If this is a limitation of udev there isn't much we can do.
@hamistao as you described, I think that due the /dev/disk/by-id symlinks ending up as the same, the 2nd disk sharing the name prefix is the one taking over the by-id symlink. This in turn seems to hint multipath into thinking there are many paths leading to the same disk.
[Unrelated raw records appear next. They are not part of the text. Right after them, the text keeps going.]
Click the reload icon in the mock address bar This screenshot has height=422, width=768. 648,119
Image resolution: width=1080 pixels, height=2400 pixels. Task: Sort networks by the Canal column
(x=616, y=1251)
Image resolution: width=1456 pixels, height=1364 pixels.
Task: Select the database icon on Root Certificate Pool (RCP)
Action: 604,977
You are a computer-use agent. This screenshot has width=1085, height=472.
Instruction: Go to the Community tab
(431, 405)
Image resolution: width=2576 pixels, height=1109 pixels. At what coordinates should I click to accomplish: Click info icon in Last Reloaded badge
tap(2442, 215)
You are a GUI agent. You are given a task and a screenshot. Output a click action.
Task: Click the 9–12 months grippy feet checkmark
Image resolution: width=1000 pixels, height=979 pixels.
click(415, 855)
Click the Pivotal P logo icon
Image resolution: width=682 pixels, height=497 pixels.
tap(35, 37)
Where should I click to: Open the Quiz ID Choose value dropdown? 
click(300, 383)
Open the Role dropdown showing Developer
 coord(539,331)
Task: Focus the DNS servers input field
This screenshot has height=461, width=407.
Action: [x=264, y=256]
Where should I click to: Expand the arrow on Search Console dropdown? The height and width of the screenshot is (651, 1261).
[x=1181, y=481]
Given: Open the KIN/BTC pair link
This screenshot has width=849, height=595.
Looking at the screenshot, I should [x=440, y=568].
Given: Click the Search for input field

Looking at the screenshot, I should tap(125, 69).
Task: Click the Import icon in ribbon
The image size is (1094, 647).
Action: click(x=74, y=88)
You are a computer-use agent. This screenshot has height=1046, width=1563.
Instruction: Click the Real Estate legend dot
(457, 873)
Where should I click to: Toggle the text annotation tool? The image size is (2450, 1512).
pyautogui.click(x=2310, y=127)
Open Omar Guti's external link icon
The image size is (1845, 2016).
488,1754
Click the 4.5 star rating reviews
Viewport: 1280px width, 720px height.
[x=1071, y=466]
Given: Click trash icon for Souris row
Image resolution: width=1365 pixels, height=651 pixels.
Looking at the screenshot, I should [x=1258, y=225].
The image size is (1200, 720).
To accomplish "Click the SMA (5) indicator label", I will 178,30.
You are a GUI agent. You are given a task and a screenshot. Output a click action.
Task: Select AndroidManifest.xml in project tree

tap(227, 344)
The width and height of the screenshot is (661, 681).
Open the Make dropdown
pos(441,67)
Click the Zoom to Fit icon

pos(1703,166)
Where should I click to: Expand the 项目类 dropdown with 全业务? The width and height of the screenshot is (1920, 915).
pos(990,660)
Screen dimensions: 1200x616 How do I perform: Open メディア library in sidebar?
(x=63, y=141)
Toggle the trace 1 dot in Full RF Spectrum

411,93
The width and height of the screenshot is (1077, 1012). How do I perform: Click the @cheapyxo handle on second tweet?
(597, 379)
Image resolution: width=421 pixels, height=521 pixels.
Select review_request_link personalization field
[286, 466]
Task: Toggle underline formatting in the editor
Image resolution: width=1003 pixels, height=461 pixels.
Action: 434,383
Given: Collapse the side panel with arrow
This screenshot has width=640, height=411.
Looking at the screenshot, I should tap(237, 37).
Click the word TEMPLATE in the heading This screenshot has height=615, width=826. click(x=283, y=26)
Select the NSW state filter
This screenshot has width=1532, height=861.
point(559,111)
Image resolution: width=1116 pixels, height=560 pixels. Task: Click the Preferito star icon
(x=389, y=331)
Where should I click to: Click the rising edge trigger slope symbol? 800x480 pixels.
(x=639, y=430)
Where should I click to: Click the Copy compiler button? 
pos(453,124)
I took a look at this, and agree with the findings. The udev rules are shortening the WWID so you see the following:
root@n-vm:~# ll /dev/disk/by-id | grep device--na
lrwxrwxrwx 1 root root 9 Jul 16 23:21 scsi-0QEMU_QEMU_HARDDISK_lxd_long--device--na -> ../../sdc
lrwxrwxrwx 1 root root 9 Jul 16 23:20 scsi-SQEMU_QEMU_HARDDISK_lxd_long--device--name1 -> ../../sdb
lrwxrwxrwx 1 root root 9 Jul 16 23:20 scsi-SQEMU_QEMU_HARDDISK_lxd_long--device--name2 -> ../../sdc
FWIW, in this scenario, you know what to expect for the prefix. Therefore you can blacklist the WWID with multipath-tools, and avoid removing multipath-tools.
Add the following to /etc/multipath.conf
blacklist {
wwid 0QEMU_QEMU_HARDDISK_lxd_long--device--na
}
And restart multipath-tools
systemctl restart multipath-tools
And then you will see your block devices are not multipathd. This will persist across reboots.
root@n-vm:~# lsblk
NAME MAJ:MIN RM SIZE RO TYPE MOUNTPOINTS
sda 8:0 0 10G 0 disk
├─sda1 8:1 0 9G 0 part /
├─sda14 8:14 0 4M 0 part
├─sda15 8:15 0 106M 0 part /boot/efi
└─sda16 259:0 0 913M 0 part /boot
sdb 8:16 0 10G 0 disk
sdc 8:32 0 10G 0 disk
@hamistao @simondeziel is there anything to do on this issue or can it be closed?
Let's close this bug as LXD has no real way to workaround this. The operator has to know to use different device prefixes if multipathd is to be used inside the instance.